Woo-Jin finds out from his mother that his father had the same condition and that is why his father left them.

Yi-soo is able to find Woo-jin once again in a different country (the Czech Republic). She confesses to him that she still loves him and wants to spend her life with him. After this confession Woo-jin proposes to Yi-soo and she accepts.

==Cast==
===Main===
- Han Hyo-joo as Yi-soo

===Supporting===

- Kim Dae-myung as Woo-jin
- Do Ji-han as Woo-jin
- Bae Seong-woo as Woo-jin
- Park Shin-hye as Woo-jin
- Lee Beom-soo as Woo-jin
- Park Seo-joon as Woo-jin
- Kim Sang-ho as Woo-jin
- Chun Woo-hee as Woo-jin
- Juri Ueno as Woo-jin
- Lee Jae-joon as Woo-jin
- Kim Min-jae as Woo-jin
- Lee Hyun-woo as Woo-jin
- Jo Dal-hwan as Woo-jin
- Lee Jin-wook as Woo-jin
- Hong Da-mi as Woo-jin
- Seo Kang-joon as Woo-jin
- Kim Hee-won as Woo-jin
- Lee Dong-wook as Woo-jin
- Go Ah-sung as Woo-jin
- Kim Joo-hyuk as Woo-jin
- Yoo Yeon-seok as Woo-jin
- Lee Seung-chan as Woo-jin
- Kwon Gi-ha as Woo-jin
- Lee Dong-hwi as Sang-baek, Woo-jin's friend
- Moon Sook as Woo-jin's mother
- Lee Geung-young as Woo-jin's father
- Kim Si-eun as Woo-jin's mother in the past
- Lee Mi-do as Hong Eun-soo, Yi-soo's older sister
- Choi Yong-min as Yi-soo's father
- Lee Bom as Lounge girl
- Shin Dong-mi as Department head
- Kim Rok-kyeong as Woo-jin 52
- Kim Gwang-seop as Woo-jin 86
- Park Keun-rok as Woo-jin 44
- Yoon-hwan as Woo-jin 19
- Kim Yeon-hee as Woo-jin 39
- Son Seong-chan as Woo-jin 77
- Park Min-soo as Woo-jin 80
- Jang Eui-soo as Woo-jin 106

==International release==
The Beauty Inside pre-sold its distribution rights at the Cannes Film Market to 11 Asian countries, including Japan, Hong Kong, Macau, Taiwan, Singapore, Malaysia, Indonesia, Brunei and the Philippines.

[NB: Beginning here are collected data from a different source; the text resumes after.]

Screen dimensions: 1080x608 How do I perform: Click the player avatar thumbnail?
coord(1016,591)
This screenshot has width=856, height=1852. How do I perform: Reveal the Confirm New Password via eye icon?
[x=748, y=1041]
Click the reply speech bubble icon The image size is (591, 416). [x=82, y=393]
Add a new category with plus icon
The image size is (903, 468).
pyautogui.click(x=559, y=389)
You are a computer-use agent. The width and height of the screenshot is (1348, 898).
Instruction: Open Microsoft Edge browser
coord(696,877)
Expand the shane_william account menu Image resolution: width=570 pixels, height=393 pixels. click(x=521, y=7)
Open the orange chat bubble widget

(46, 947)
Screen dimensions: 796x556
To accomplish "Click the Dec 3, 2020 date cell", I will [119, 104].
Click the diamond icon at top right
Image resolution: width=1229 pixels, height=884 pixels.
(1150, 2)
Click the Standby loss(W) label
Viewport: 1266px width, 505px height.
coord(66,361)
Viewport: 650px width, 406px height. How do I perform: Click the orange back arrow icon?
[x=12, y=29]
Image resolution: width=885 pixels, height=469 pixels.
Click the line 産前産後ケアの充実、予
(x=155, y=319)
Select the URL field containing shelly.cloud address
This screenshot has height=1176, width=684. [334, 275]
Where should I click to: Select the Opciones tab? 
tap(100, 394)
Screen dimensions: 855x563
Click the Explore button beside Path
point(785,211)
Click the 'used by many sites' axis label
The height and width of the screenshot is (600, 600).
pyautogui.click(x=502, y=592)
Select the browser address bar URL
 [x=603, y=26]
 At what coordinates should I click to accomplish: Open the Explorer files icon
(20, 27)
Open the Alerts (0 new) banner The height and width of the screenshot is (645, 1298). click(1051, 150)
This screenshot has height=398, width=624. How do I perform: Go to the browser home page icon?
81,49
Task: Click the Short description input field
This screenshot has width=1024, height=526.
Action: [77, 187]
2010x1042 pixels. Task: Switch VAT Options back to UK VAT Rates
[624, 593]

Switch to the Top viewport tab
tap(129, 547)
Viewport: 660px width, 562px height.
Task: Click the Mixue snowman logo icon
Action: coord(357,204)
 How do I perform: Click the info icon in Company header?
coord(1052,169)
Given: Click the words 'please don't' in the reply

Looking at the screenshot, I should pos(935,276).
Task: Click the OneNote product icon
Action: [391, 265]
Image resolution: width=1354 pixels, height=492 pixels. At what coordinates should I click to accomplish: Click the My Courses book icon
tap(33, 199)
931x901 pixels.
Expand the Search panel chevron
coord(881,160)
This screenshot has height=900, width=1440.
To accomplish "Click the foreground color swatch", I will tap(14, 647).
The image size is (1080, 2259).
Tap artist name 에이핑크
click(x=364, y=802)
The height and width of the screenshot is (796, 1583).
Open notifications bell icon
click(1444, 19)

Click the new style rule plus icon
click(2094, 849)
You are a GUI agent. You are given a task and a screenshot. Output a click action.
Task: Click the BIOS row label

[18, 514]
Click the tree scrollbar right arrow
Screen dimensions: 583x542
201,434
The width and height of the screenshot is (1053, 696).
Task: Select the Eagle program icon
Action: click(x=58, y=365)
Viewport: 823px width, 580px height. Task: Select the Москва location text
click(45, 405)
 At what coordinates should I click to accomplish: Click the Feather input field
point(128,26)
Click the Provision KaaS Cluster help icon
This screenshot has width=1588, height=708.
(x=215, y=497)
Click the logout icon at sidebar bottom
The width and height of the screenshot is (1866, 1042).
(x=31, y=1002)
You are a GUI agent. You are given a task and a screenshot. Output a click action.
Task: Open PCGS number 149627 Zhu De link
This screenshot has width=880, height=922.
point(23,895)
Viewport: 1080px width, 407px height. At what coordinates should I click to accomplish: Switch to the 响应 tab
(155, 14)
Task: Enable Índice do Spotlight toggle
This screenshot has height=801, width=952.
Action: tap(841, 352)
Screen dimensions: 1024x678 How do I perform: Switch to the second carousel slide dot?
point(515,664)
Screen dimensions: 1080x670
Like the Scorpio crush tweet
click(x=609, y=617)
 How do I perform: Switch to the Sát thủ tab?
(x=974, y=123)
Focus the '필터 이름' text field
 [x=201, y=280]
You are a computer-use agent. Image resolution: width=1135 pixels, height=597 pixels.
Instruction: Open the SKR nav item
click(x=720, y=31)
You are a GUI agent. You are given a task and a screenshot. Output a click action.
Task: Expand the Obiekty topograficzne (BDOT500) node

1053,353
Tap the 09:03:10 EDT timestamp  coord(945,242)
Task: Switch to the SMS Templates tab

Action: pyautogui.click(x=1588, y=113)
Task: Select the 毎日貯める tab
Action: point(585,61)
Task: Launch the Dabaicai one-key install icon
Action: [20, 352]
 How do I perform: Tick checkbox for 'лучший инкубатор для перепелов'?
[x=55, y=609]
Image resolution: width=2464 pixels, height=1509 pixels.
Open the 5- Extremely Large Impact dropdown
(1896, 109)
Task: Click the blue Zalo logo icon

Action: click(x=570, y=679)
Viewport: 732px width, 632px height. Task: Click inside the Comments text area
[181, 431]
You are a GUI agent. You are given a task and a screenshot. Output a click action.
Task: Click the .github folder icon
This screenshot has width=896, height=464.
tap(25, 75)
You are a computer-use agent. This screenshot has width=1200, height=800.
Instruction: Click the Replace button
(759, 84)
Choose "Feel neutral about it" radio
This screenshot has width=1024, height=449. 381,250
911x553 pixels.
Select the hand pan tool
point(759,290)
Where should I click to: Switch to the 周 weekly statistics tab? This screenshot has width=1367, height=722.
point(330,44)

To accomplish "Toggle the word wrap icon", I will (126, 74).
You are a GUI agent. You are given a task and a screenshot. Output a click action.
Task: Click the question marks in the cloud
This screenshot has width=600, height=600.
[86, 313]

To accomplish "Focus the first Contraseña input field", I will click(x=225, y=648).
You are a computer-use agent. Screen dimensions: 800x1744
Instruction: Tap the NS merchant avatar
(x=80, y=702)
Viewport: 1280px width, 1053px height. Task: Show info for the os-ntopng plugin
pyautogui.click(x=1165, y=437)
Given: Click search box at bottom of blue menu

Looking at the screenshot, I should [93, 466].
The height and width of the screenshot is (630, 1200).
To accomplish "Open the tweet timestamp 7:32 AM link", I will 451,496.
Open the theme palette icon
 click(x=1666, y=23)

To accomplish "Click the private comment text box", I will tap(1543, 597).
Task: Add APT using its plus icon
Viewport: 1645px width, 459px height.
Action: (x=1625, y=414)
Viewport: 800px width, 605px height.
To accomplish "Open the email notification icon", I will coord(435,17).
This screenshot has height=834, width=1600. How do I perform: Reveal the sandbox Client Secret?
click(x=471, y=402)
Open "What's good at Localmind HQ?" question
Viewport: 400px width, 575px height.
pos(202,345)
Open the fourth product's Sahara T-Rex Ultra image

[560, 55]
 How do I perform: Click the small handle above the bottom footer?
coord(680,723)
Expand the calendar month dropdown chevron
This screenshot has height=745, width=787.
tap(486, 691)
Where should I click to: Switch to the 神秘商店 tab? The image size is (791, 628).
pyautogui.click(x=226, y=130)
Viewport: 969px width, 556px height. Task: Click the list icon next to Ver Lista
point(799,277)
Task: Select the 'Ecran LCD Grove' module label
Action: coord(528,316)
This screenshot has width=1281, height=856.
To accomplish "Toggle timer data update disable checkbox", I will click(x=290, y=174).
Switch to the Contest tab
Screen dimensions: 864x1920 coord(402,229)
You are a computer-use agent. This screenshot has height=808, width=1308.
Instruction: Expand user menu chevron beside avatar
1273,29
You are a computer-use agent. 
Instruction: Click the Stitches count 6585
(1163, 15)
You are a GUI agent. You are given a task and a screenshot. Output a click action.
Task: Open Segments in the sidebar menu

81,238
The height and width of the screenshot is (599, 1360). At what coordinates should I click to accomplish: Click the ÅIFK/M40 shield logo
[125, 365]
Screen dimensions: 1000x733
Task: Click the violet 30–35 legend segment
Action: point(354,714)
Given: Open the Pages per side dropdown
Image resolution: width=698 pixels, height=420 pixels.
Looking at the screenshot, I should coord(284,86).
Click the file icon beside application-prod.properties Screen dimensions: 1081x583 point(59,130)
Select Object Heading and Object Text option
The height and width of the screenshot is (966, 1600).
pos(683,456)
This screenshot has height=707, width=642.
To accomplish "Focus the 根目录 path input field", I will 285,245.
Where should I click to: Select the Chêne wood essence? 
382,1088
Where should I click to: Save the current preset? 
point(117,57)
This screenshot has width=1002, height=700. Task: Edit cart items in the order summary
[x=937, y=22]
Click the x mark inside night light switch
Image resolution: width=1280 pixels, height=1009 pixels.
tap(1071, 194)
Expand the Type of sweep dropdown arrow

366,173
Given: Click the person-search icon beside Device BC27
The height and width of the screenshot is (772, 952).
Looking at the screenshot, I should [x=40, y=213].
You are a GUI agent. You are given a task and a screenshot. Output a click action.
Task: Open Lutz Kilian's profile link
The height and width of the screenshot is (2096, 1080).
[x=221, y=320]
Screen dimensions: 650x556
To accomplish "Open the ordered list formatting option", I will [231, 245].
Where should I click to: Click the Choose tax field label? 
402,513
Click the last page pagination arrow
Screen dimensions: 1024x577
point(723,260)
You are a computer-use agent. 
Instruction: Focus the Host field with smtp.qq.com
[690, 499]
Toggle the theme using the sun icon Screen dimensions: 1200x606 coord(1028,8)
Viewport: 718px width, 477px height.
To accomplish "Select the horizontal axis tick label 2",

Well Go USA released the film theatrically on September 11, 2015, with a DVD and Blu-ray release set for February 2, 2016.

== Box office ==
The Beauty Inside earned a total gross of US$14,291,242 from 2,057,896 total admissions. There was a total of 646 screenings for the film.

== Critical response ==
On the website Rotten Tomatoes, the film had an approval rating of 70% based on 10 reviews, with a weighted average of 5.7/10. Another media aggregator website, Metacritic, weighted the film with an average score of 48 out of 100, based on 5 critics. Katie Walsh from the Los Angeles Times writes, "It's satisfying, charming and surprising - a film that keeps its supernatural elements grounded in reality, with the focus on the spirituality of true love.

== Remake and adaptations ==
===Film===
In January 2017, it was announced that Emilia Clarke had been cast as the female lead in an upcoming American remake of the film, with Scott Neustadter and Michael H. Weber writing the script.

===Television series===

In July 2018, it was announced that Seo Hyun-jin has been cast as the female lead in a Korean drama remake of the film, alongside Lee Min-ki.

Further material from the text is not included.